Just four patients died, two after surgery by an unsupervised resident and one after surgery by each of the other groups, and the authors considered death to be equally likely during an operation by each type of doctor.
"Although more research is needed to further analyze the relation between patient safety and resident teaching, patients should have no hesitation when they are being treated by residents," Graat said.
Graat said he believes the findings are a reflection of residents' skills.
"I do believe that residents are just as capable as experienced surgeons because the resident has been trained to perform this operation by an experienced surgeon," he said.
Graat said that surgeons only trust unsupervised operations with residents who have clearly demonstrated their competence and who will call for back up if the surgery becomes too complicated.
"We can conclude that in a teaching hospital residents obviously know their limitations and that surgeons also know the limitations of their residents and therefore can determine whether the resident can perform the operation unsupervised," Graat said.
It's possible that the results reflect some form of cherry picking -- that attending surgeons might have jumped in on the more complicated patients, leaving the simpler cases to residents.
Graat's team tried to account for the severity of each case, and they found that the number of burst or damaged appendices, which would make a surgery more difficult, were the same for each group of doctors.
Hutter said it's still difficult to completely account for residents' potentially getting the easier cases because the patients were not randomly assigned to each physician.
"The attending surgeon probably has a lot of information passed on to them to decide whether to do the surgery or pass it on to a resident," he said.
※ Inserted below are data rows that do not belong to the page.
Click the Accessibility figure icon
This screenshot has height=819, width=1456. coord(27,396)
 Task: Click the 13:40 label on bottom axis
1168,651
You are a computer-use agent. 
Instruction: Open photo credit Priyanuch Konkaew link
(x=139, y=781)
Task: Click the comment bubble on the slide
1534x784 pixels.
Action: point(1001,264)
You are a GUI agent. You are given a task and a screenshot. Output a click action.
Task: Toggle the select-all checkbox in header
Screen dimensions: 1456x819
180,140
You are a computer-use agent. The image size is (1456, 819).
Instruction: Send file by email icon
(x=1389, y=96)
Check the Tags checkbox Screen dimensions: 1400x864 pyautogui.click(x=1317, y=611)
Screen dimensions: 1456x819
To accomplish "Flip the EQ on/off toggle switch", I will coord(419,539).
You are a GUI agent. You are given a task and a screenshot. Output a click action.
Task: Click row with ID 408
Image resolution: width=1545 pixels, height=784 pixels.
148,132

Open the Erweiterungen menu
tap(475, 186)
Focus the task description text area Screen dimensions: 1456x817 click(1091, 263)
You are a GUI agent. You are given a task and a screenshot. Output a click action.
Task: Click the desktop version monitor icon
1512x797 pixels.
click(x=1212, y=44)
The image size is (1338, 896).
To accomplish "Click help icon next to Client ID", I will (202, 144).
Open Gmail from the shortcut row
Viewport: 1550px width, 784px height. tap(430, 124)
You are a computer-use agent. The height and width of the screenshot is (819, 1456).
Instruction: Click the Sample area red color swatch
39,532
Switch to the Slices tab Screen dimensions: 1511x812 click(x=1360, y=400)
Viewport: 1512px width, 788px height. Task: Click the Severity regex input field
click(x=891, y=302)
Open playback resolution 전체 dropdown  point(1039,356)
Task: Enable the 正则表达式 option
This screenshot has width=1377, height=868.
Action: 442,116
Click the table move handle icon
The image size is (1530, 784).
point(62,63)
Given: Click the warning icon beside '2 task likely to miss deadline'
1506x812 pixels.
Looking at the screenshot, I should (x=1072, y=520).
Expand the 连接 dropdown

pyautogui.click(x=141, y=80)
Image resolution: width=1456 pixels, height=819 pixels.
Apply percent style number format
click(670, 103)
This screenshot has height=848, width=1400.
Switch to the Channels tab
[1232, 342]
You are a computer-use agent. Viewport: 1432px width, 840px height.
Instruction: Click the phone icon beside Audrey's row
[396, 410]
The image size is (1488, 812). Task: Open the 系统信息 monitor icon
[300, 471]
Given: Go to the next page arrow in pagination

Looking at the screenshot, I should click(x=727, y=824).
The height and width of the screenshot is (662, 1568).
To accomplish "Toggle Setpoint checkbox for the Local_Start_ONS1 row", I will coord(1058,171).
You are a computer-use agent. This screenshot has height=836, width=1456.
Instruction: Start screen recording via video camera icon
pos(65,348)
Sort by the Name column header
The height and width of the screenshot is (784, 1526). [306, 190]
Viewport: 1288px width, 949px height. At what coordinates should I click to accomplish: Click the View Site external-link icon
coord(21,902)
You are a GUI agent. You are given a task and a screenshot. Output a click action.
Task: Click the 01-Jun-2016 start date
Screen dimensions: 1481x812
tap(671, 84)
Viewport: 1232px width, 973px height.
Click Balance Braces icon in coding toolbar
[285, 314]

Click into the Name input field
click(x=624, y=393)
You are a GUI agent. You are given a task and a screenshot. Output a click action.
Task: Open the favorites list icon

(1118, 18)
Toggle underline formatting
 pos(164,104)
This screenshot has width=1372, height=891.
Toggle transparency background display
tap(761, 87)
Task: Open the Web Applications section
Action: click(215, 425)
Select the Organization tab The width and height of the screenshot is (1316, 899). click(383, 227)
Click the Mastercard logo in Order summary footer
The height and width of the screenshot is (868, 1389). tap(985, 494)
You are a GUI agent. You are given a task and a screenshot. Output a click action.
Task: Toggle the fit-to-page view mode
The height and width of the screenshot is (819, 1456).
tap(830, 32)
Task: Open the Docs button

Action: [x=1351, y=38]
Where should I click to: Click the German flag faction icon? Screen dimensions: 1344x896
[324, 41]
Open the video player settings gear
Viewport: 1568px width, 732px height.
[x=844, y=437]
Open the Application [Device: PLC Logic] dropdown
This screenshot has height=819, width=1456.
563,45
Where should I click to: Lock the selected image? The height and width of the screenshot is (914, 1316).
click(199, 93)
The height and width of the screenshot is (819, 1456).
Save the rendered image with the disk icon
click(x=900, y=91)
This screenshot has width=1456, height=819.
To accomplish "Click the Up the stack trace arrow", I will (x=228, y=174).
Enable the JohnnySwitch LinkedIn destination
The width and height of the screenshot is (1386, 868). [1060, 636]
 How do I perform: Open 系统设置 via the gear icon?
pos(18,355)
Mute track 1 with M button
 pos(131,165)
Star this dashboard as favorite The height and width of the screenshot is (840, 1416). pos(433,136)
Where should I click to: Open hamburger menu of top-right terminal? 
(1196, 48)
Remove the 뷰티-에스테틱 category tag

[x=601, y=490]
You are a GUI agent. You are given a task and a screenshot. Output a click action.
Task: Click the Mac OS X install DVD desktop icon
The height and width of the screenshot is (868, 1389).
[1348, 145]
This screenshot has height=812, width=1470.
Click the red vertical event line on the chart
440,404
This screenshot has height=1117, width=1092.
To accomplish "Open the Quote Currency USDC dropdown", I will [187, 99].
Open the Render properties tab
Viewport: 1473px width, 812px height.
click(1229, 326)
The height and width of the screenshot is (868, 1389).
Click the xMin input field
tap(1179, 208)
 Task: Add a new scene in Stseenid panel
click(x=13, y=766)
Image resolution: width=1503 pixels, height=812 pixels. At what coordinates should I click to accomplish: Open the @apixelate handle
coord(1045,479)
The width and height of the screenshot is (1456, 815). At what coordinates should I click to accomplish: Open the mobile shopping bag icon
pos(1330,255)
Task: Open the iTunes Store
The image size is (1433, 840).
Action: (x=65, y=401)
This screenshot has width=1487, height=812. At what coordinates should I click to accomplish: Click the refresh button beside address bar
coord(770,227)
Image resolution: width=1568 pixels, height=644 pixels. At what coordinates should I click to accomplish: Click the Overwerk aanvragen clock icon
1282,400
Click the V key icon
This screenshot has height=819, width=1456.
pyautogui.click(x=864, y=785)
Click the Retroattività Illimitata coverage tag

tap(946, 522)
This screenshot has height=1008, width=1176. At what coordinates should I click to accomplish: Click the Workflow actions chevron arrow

But the results show that this system seems to be working in terms of patient safety.
Hutter said giving residents "graded autonomy" -- meaning, greater levels of responsibility and independence as they become more skilled -- is important for training them.
"The goal is to train safe and effective surgeons...and it appears what they're doing is safe -- having surgeons involved in some cases, not involved in others," Hutter told Reuters Health.
Hutter said it's hard to say whether the rate of surgeries performed by residents in this study is similar in other hospitals, because teaching centers vary widely in how much supervision they require.